Parents encourage their kids, as long as they don’t get killed. The instructions are clear: If you meet with an accident, just leave the car and take a cab back home. Late at night, girl by your side, speeding in a luxury car, is a sign of leading the high life. “My father tells me ‘Big cars are safe, you’re safe inside’,” he says. If things go wrong, it can be managed, mostly.

There are many instances when after an accident, the rich brats just leave the scene, their car worth a couple of crores languishing by the wayside.  In some cases, it takes the police a while to figure out who owns the car and who was driving at the time. Like the white Lamborghini Huracan that crashed on Noida-Greater Noida Expressway last year. It was ascertained after much investigation that the owner was Italica Motors and was being driven by one Vaibhav Singh in his early twenties.
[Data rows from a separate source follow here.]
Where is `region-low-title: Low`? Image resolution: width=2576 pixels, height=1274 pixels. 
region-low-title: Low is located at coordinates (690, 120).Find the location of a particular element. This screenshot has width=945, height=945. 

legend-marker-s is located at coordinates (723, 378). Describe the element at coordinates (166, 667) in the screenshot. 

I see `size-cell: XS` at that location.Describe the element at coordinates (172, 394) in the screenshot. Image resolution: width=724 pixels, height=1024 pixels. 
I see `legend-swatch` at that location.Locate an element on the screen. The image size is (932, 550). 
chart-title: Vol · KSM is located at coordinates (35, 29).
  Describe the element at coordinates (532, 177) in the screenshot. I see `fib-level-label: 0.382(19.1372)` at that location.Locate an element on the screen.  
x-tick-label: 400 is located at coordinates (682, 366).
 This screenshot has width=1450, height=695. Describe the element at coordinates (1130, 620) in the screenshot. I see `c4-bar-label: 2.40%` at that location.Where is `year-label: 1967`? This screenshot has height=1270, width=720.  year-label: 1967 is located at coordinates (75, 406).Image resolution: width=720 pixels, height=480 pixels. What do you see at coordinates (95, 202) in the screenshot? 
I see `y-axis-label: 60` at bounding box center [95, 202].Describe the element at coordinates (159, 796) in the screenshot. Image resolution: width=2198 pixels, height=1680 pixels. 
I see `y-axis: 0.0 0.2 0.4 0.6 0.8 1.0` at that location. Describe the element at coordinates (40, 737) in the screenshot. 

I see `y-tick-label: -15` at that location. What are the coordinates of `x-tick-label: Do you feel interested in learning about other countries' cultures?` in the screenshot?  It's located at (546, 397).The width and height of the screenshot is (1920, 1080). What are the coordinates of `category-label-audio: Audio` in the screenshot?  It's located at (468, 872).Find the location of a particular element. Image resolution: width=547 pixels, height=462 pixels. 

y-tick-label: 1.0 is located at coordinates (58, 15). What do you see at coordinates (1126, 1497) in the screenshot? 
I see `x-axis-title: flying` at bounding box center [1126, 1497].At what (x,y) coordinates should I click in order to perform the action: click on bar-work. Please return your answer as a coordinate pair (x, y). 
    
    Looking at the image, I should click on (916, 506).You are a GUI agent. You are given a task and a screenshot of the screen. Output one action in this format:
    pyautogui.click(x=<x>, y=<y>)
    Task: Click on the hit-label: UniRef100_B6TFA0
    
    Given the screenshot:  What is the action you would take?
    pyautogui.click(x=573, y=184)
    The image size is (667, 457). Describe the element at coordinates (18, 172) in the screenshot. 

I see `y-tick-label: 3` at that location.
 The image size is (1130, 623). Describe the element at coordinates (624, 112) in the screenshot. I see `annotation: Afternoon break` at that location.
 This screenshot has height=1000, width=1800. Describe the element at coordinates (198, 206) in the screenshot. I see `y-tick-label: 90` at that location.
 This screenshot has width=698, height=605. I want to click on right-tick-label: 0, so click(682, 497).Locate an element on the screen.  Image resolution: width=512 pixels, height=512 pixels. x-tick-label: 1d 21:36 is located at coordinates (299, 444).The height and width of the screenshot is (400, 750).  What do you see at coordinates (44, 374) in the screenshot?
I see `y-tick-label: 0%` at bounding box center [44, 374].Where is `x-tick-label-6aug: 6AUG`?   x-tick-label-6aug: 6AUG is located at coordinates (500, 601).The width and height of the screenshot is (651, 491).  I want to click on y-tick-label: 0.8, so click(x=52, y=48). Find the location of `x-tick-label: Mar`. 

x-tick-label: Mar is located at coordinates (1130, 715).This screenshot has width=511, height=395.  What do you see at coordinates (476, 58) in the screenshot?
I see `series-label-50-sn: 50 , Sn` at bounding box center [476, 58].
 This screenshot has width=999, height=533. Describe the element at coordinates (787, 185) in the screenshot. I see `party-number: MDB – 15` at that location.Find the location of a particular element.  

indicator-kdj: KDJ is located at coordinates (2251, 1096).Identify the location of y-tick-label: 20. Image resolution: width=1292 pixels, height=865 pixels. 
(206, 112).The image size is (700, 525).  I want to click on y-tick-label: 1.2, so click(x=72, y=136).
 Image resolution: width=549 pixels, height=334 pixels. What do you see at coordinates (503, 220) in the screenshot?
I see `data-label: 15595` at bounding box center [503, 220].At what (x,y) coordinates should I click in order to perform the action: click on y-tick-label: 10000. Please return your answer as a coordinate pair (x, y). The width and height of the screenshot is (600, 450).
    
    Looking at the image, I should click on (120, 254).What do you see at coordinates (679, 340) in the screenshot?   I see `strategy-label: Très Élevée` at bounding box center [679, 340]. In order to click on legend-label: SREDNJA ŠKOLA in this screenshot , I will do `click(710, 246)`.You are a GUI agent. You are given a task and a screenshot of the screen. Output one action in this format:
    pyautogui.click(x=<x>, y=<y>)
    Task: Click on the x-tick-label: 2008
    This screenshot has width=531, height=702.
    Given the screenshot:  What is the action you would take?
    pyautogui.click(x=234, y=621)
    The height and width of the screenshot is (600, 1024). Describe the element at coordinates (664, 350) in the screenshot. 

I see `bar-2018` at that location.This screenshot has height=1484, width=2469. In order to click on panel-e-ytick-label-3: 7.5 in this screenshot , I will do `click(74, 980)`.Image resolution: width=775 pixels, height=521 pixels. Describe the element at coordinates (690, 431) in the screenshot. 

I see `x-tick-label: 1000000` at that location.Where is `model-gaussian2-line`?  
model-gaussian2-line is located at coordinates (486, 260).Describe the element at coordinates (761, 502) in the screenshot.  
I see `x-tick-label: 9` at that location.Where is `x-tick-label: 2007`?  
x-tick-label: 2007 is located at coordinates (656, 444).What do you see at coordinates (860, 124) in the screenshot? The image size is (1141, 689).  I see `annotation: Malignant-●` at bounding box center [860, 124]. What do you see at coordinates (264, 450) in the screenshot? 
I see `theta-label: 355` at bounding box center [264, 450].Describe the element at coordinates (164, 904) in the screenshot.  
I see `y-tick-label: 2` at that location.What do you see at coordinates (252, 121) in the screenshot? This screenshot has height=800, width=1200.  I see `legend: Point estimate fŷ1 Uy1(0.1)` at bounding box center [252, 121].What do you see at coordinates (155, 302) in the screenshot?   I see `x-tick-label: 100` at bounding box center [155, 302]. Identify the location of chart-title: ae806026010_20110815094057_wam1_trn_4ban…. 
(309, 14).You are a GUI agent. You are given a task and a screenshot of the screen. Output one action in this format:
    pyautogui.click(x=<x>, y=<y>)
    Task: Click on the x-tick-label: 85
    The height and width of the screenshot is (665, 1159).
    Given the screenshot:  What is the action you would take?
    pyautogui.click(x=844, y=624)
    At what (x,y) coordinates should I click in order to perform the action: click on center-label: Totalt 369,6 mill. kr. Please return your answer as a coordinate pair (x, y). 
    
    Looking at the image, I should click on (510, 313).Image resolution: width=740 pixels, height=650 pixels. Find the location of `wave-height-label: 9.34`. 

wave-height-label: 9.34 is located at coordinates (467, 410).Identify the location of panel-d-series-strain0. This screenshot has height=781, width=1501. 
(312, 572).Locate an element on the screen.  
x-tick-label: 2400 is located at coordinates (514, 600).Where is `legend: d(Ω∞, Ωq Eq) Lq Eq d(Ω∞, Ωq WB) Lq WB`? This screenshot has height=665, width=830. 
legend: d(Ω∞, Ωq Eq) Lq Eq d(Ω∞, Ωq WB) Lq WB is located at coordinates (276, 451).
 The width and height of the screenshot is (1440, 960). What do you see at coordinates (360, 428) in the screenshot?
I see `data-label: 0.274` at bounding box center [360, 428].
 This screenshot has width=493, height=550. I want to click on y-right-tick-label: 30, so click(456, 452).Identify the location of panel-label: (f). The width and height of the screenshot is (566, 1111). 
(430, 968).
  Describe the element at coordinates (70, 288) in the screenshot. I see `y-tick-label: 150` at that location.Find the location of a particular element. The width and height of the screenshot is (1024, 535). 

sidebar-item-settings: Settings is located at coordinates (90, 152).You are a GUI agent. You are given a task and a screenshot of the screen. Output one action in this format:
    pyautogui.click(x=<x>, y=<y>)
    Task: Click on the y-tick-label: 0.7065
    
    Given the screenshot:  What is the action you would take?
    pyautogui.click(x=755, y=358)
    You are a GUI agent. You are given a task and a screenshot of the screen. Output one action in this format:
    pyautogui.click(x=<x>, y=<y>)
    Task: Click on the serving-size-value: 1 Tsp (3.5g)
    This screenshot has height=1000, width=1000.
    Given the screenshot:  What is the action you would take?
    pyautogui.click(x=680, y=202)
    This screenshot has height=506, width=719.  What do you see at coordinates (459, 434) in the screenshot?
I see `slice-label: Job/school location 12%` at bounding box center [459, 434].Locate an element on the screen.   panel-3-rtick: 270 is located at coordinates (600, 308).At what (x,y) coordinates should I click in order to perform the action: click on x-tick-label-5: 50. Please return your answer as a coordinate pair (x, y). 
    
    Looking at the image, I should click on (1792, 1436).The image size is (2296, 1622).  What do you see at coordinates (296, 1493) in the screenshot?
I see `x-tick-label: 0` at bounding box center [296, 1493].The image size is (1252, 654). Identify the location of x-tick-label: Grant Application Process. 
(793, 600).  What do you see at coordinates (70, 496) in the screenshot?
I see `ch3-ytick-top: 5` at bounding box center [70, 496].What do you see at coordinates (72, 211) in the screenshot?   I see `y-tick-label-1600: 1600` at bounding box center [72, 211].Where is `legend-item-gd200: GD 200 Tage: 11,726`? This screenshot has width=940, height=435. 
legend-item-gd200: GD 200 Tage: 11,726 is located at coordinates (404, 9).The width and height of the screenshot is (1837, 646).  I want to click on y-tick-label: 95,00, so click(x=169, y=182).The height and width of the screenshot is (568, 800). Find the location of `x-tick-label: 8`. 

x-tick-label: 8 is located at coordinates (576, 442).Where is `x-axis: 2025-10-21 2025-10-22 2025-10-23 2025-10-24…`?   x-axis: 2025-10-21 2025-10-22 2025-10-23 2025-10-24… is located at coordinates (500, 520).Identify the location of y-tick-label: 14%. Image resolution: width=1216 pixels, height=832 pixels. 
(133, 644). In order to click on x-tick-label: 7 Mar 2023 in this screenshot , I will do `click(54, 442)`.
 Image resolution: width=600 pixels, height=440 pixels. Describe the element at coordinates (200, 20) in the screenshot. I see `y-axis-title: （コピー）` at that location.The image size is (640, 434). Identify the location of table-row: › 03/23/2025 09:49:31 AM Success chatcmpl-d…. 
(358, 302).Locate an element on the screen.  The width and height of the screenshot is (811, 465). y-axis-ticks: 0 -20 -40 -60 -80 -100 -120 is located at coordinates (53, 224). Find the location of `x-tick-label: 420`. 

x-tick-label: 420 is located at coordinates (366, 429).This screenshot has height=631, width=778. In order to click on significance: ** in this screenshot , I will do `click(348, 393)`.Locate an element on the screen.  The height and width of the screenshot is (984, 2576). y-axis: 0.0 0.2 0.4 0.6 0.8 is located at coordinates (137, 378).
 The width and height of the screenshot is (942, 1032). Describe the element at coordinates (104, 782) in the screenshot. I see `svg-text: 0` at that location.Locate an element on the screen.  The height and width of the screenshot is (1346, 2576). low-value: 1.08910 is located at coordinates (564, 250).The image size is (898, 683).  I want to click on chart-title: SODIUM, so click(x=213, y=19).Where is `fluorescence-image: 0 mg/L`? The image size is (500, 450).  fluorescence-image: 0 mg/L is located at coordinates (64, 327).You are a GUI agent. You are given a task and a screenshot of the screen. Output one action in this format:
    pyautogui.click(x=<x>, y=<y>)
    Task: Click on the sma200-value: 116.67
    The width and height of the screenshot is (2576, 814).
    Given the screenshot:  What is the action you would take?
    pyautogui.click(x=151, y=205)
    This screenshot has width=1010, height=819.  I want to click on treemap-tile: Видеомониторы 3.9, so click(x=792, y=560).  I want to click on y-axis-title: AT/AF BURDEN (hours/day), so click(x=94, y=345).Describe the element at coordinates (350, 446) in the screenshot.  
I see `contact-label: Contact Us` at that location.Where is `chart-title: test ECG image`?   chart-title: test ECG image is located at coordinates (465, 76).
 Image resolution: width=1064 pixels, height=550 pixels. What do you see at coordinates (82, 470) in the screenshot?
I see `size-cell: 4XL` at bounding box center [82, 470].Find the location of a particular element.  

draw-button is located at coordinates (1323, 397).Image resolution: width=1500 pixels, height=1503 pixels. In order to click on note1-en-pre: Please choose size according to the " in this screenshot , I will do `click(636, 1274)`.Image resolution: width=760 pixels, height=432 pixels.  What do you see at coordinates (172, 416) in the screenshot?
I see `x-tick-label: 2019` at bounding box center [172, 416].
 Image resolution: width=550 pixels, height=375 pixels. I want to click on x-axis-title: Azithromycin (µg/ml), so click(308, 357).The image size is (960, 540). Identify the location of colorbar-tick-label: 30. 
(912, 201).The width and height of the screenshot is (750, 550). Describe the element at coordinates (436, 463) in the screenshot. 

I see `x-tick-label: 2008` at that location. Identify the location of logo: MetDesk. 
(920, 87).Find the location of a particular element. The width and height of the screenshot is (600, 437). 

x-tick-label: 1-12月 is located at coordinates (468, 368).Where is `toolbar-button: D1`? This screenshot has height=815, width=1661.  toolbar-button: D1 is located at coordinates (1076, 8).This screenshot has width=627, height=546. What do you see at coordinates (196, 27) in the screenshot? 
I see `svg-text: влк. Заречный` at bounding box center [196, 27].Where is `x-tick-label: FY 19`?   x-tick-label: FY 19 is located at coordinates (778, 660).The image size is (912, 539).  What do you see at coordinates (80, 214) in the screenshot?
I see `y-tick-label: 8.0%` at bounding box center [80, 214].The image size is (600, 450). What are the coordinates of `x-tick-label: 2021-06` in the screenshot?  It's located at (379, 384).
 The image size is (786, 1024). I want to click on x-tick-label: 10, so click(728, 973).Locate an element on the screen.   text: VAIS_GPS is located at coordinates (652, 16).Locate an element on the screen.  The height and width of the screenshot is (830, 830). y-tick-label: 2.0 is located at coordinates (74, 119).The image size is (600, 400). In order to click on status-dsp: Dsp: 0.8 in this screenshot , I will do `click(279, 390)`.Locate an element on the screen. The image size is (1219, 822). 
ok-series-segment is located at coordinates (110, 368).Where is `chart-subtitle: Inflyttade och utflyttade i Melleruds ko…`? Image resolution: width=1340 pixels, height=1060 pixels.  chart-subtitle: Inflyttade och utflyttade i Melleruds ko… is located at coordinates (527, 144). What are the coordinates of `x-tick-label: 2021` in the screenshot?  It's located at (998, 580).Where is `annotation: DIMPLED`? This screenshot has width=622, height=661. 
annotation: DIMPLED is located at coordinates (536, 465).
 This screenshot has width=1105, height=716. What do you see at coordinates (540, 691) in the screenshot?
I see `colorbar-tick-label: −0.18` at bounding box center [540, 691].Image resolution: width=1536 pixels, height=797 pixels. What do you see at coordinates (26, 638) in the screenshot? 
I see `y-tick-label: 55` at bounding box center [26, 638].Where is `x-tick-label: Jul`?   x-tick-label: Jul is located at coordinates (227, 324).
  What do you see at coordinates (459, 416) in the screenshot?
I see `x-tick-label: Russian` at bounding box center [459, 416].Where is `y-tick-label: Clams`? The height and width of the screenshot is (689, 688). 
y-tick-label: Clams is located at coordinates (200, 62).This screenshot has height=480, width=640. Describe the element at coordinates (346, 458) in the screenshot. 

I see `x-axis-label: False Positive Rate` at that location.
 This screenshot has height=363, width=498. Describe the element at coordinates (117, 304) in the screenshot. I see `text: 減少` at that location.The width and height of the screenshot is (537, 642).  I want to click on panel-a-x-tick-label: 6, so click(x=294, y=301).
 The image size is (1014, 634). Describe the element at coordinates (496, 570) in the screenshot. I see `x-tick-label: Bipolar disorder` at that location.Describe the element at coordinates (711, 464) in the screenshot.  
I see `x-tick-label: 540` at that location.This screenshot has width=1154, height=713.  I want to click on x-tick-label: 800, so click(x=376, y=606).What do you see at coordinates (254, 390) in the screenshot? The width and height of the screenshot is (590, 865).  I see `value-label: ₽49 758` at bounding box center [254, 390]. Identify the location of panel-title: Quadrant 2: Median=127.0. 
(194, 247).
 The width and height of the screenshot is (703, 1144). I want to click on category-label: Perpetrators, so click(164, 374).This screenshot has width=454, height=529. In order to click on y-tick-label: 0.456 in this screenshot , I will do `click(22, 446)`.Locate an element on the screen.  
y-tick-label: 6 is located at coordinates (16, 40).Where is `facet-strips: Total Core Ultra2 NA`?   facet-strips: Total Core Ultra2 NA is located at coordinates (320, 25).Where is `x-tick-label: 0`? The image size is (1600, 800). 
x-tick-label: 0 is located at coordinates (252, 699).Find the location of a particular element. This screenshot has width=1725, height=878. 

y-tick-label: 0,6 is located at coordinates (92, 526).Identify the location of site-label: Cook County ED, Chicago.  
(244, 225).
In 2015, well past midnight near India Gate, a yellow Lamborghini Gallardo, driven at a speed of 150 km per hour, hit the pavement and turned turtle. No one was injured, the driver fled; it remains a mystery who was driving the car.

But then sometimes drivers do get killed, for it’s not easy to tame a sports car, it requires lot of practice. The classic example is of a real estate tycoon, 28-year-old Anukool Rishi, speeding in a Lamborghini Gallardo Valentine Balboni special edition car a few years ago. It crashed on the BRT corridor in the wee hours few years ago. His family wasn’t even aware that he had purchased the luxury car for Rs 2.2 crore just a month before he met his end.  This may seem a cliche, but speed thrills and also kills.

There are big names involved in such crashes: Salman Khan, Sanjeev Nanda, Janhavi Gadkar, Alistair Anthony Pereira, to name just a few. Patricia Uberoi, a sociologist of repute, describes the vehicle’s engine power as a domineering metal that resonates with the psyche of driver. “A moving car is neither a public space nor private sphere,” says Uberoi, “[It is] a liminal space where people can shed their duality for a while and do things they would not otherwise do.” That makes them dangerous.